The officers of the Chapter shall consist of the following:
STANDING RULE 2 - DIRECTORSA. The members of the Board of Directors shall be the officers and one member elected from the Membership at large, the Director-At-Large. Any binding action must be passed by an affirmative vote of at least three members.
B. In the event of the death or resignation of the Director-At-Large, a replacement shall be elected at the next Meeting of the Members of the Chapter. The Director-At-Large shall cease to be the Director-At-Large upon election or appointment to an official position, and the President shall appoint from the general Membership to fill the vacancy, the appointment to last until the next regular election of officers/directors.
C. The Board of Directors shall be responsible for the control and management of the affairs, property and interests of the Chapter and may exercise all powers of the Chapter.
STANDING RULE 3 - DUTIES OF OFFICERS AND DIRECTORS
A. President. The President shall be the presiding officer at all Meetings of the Chapter Membership and Board of Directors. President shall be responsible for enforcement of the general rules of conduct of the Membership and especially the rules of safety which are adopted by the Membership. President shall appoint from the general Membership to fill any vacancy in an officer position, the appointment to last until the next regular election of officers. In the event the President’s office shall fall vacant, the Vice President shall become President and appoint a successor as Vice President. President shall fulfill duties as a member of the State Committee.
B. Vice President. The Vice President shall serve in the President’s stead in the President’s absence. Vice President shall be responsible for the organization, planning and conduct of all Recreational Events. Vice President shall appoint an Event Director/Wagonmaster from available volunteers for each Recreational Event to take responsibility for the planning and coordination of each specific event. Vice President shall have Recreational Events approximately once every three weeks from April through October.
C. Secretary-Treasurer. The Secretary-Treasurer shall be responsible for maintaining complete and accurate records of the Chapter. The minimum records to be maintained shall be:
(1) Record of all Membership Meetings to include the date, presiding officer, attendance, and any resolutions, either passed or defeated.
(2) Record of all Board meetings to include the date, presiding officer, attendance and any resolutions, either passed or defeated.
(3) Record of all elections to include date, position, candidates and tally of votes by candidates.
(4) Historical record of the Chapter to include a history of Membership and Recreational Events.
(5) Shall be responsible for keeping the Chapter Roster updated on the STATE website and furnish a copy to Chapter officers.

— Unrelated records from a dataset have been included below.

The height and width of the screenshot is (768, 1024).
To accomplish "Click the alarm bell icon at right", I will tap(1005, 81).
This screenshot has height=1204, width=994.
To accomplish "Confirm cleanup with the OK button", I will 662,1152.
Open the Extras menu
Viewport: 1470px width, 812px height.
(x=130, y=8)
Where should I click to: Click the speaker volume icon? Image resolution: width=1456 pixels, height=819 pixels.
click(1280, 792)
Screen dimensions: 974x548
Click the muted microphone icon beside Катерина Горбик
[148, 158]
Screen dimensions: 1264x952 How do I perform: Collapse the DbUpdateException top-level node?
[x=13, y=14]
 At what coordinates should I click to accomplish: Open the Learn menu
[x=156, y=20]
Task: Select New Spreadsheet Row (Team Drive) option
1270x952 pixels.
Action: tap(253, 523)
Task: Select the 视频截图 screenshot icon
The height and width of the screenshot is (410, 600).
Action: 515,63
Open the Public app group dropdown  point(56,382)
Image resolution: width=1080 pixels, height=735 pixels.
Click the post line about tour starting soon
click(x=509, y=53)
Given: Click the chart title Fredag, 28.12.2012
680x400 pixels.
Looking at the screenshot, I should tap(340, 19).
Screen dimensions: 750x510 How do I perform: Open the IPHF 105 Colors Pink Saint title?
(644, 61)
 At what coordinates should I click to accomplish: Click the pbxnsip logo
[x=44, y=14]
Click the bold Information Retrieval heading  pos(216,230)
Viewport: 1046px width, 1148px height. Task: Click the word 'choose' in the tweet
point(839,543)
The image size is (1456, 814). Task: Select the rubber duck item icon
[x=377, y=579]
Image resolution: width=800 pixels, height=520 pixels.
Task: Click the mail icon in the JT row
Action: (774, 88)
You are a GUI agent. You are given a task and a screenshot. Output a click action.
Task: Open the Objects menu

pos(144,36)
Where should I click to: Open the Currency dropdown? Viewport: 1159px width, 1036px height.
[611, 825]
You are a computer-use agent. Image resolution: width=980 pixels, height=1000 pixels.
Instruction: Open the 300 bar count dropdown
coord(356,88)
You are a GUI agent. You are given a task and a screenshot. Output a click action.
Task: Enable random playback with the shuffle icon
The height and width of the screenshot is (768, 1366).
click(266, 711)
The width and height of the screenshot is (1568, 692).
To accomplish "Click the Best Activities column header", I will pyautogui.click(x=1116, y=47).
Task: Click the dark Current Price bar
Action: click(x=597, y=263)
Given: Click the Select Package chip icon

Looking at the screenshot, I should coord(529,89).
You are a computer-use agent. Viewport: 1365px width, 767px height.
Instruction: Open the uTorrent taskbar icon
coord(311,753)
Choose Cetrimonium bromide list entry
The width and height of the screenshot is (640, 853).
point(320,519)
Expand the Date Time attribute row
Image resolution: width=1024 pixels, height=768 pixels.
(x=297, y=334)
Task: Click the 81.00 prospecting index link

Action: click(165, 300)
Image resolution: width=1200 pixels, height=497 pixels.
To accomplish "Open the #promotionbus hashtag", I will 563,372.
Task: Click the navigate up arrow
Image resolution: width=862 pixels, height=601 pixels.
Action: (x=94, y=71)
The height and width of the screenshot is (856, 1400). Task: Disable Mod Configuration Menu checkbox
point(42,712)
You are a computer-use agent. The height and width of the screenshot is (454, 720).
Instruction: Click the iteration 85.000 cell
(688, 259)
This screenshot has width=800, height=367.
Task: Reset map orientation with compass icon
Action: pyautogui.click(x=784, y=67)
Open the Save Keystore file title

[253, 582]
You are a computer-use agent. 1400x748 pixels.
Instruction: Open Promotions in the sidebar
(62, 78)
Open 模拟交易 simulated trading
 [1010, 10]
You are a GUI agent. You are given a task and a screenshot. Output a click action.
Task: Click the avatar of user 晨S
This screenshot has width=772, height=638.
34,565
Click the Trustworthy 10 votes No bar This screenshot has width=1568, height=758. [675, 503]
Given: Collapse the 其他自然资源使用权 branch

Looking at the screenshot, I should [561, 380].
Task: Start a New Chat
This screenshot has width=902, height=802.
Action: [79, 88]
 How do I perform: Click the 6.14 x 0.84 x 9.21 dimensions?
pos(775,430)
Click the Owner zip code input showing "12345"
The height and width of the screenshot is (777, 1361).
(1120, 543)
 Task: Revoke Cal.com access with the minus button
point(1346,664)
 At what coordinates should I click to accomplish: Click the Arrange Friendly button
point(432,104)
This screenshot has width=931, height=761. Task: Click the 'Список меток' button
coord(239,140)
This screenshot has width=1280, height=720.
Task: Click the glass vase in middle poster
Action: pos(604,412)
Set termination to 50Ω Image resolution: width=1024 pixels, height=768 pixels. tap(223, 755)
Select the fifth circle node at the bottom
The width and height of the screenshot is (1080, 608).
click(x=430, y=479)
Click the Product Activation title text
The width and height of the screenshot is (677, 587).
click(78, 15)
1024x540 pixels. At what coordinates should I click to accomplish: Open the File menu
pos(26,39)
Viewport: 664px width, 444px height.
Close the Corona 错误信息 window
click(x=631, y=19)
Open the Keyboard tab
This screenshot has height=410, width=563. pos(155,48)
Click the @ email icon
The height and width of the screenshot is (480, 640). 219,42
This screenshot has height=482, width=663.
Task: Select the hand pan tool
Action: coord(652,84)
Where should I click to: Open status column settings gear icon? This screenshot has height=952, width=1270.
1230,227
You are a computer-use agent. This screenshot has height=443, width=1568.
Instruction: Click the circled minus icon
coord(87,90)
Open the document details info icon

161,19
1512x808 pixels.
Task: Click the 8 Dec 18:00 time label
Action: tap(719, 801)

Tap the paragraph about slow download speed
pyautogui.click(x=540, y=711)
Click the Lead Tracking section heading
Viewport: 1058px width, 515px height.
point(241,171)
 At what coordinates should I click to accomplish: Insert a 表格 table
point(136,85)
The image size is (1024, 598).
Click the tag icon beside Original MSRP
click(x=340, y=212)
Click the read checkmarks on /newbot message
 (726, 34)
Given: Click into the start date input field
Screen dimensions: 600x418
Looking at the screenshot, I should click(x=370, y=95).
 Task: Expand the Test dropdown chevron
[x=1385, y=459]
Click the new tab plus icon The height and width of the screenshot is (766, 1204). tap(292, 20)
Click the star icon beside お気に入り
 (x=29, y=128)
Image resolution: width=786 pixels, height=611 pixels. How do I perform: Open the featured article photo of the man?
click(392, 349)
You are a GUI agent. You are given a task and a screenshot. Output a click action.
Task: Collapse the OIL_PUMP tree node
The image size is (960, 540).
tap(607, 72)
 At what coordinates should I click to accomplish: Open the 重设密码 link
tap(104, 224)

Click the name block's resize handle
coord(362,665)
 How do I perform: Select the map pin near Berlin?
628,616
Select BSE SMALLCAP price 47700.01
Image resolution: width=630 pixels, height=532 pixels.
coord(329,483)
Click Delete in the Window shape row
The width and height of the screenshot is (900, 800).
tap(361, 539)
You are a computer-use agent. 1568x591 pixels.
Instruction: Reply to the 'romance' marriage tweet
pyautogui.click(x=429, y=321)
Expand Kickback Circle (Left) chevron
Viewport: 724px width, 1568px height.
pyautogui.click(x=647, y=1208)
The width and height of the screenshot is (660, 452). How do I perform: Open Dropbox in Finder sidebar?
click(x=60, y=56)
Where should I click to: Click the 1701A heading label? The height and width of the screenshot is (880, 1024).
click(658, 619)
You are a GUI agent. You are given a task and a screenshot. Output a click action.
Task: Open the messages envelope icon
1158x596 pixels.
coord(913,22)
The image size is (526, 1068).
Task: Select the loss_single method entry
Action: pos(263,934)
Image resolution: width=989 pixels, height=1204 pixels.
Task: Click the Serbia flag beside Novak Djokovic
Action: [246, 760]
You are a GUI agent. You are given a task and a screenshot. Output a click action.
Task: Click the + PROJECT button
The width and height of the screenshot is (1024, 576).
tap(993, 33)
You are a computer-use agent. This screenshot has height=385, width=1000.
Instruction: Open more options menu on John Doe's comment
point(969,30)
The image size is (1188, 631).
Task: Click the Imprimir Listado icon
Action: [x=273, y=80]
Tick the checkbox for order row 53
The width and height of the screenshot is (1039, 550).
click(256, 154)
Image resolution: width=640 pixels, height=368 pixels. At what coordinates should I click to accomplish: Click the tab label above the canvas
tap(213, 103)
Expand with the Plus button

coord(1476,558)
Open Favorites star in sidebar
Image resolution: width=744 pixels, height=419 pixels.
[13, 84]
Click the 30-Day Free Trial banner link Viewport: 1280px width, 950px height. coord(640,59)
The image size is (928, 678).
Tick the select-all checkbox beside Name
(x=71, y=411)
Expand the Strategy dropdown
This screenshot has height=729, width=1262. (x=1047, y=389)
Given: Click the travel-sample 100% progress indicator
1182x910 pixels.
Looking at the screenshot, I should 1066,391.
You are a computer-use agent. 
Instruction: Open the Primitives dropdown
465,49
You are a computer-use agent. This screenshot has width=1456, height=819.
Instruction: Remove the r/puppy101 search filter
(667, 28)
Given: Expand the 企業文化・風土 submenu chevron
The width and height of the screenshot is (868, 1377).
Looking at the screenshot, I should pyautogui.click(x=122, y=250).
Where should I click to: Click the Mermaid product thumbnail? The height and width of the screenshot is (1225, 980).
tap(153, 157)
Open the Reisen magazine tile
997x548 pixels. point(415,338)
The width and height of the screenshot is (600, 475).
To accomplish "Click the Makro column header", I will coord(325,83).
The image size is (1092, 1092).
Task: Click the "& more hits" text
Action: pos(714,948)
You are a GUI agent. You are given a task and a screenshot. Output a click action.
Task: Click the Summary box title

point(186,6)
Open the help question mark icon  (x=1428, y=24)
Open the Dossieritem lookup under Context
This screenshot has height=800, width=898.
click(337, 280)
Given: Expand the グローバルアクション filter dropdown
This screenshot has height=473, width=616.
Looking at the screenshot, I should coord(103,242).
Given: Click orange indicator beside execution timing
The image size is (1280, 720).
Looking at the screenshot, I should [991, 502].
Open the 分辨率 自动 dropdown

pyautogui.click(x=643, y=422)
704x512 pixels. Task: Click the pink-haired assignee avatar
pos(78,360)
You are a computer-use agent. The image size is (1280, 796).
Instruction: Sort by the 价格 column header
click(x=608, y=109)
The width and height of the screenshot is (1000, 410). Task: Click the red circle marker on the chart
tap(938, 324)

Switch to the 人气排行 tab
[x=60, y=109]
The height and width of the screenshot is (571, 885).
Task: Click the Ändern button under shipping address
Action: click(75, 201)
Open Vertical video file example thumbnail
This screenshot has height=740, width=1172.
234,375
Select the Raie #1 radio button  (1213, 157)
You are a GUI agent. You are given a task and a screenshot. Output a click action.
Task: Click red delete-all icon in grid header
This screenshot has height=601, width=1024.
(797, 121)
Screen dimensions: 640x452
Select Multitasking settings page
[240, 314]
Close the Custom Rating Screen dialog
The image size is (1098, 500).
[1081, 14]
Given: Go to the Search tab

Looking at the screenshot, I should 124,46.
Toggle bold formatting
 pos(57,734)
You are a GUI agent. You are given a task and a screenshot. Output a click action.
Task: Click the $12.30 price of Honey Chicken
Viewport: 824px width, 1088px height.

The Secretary-Treasurer shall be responsible for the completion and timely submission of all required reports.
The Secretary-Treasurer shall be the primary officer responsible for the collection of dues, payment of the Chapter’s obligations to the extent funds are available to meet said obligations, and the security of the Chapter’s funds by depositing the funds in the Chapter’s bank account as established by the Board from time to time. Treasurer shall prepare a Treasurer’s report for presentation at each Membership Meeting which shall include the funds balance at the time of the previous report, funds received since then and the sources, funds expended since then, and the current balance of funds on hand. The report shall be in such form and contain such additional detail as the Board shall determine appropriate from time to time.
Secretary-Treasurer shall be the primary signing authority on all Chapter accounts and shall ensure that at least one additional officer, usually the President, shall also have signing authority on every account. Notwithstanding this requirement for two officers to have signing authority, only one signature shall be required for transactions.
D. Director-At-Large, unlike the officers, is elected to a two year term. The Director-At-Large shall:
(1) Attend the annual Directors’ Meeting in January and such other Directors’ meetings as may be called by the President.
(2) Is the Chairman of the nominating committee which the Director-At-Large shall convene each September to fix an initial slate of officer nominees for the following year. The slate of nominees so fixed will be voted upon together with any candidates nominated by members at the general election of officers and directors. The voting shall be by the Members attending the last meeting of the calendar year, either in person or by proxy. The nominating committee shall consist of three active members which shall be the Director-At-Large, the immediate past president (even if such office is then currently serving a second term in office) and a third member appointed by the Director-At-Large. In the event the immediate past president is not available to serve, Director-At-Large shall appoint another active member to serve in the immediate past president’s place.
(3) Shall not vote for officers in the general election of officers and directors but shall cast the tie-breaker vote in the event of a tie vote by the membership.
(4) Shall serve in the Presidents stead in the Presidents absence in the event the Vice President is not available for such service.